GREENSPAN: What I did is, I said take the core (PCU ?) -- that's the consumer's price index in a more elaborate form -- and make it as a function of the operating rate of the nonfinancial economy and also -- and I might add that that is a very significant variable to explain it, and that's what most people use. It's the slack variable which, going back to John Maynard Keynes, is the reason why inflation held down.
But I have another variable in there, and that is what I call unit money supply, which is M2 divided by the capacity of the economy. And that has got an even higher correlation, but with a very long lead time, like 13 quarters or even more than that, on occasion, and so that even though we have had an upturn in the money supply -- it's still positive -- it's technical; it's got to do with demand deposits, which you can hold at the -- no cost, really, anymore -- but in any event, what the equation says is that we are beginning to see, after the -- calculated value following the actual deflation, by itself, beginning now to turn up.
One of the two things are going to happen.

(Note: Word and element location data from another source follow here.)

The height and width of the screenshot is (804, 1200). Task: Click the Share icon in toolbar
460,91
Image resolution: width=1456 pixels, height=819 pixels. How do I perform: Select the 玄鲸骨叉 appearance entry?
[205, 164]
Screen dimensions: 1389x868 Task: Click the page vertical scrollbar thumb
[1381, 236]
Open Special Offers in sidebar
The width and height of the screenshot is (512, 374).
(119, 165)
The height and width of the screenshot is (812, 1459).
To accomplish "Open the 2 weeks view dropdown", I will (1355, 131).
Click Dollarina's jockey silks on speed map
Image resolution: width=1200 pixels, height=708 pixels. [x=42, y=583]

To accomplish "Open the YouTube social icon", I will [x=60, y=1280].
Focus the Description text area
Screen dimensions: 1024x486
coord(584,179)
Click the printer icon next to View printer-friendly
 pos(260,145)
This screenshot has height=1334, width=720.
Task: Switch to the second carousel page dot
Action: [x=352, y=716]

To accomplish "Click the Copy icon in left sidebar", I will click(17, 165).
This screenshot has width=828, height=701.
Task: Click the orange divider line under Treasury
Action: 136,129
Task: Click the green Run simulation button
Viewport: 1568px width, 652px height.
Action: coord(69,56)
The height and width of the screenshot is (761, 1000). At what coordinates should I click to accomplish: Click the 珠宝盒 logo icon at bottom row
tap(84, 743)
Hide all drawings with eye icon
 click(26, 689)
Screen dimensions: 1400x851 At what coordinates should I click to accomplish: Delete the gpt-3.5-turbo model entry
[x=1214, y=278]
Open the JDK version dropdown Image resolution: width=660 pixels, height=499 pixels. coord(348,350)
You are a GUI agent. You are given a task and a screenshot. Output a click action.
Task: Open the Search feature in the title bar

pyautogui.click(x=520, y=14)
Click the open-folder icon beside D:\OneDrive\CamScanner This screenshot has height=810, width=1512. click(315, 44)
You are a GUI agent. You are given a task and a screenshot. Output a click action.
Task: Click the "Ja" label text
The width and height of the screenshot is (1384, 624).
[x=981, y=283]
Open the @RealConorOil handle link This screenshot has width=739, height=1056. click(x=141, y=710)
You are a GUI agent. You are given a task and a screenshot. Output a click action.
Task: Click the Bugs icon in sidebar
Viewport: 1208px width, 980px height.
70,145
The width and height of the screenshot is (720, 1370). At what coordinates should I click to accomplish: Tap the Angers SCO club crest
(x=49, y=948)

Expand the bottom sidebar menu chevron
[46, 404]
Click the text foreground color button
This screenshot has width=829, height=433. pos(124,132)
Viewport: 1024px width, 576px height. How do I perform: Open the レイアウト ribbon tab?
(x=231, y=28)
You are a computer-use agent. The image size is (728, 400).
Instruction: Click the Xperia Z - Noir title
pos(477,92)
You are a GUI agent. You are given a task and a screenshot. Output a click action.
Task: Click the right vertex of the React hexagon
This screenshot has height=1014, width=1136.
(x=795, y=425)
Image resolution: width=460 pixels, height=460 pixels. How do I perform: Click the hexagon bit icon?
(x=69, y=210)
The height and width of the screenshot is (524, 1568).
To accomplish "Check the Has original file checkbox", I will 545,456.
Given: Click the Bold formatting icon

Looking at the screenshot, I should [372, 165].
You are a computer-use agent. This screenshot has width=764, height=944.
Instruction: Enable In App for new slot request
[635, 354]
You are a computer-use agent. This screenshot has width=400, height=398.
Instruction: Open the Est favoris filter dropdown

Either the price levels are going to grow in a manner in which I am going to forget I ever wrote the equation --
GREENSPAN: -- or it's going to capture something which is very important, and it will basically tell us to what extent is the expansion in the central bank balance sheet ultimately impacting.
There are no examples of which I am aware -- and maybe Marty Feldstein can tell me I'm wrong on this -- where we have -- where anybody has created this much liquidity in the system, never sopped it up and didn't -- wasn't visited by inflation. In fact, it's almost built in to the definition of inflation. Price is the number of units of your currency -- transaction currency to the quantity of a physical good. And so money is part of the definition, and it's just not credible that you can create a huge amount of excess without inflation.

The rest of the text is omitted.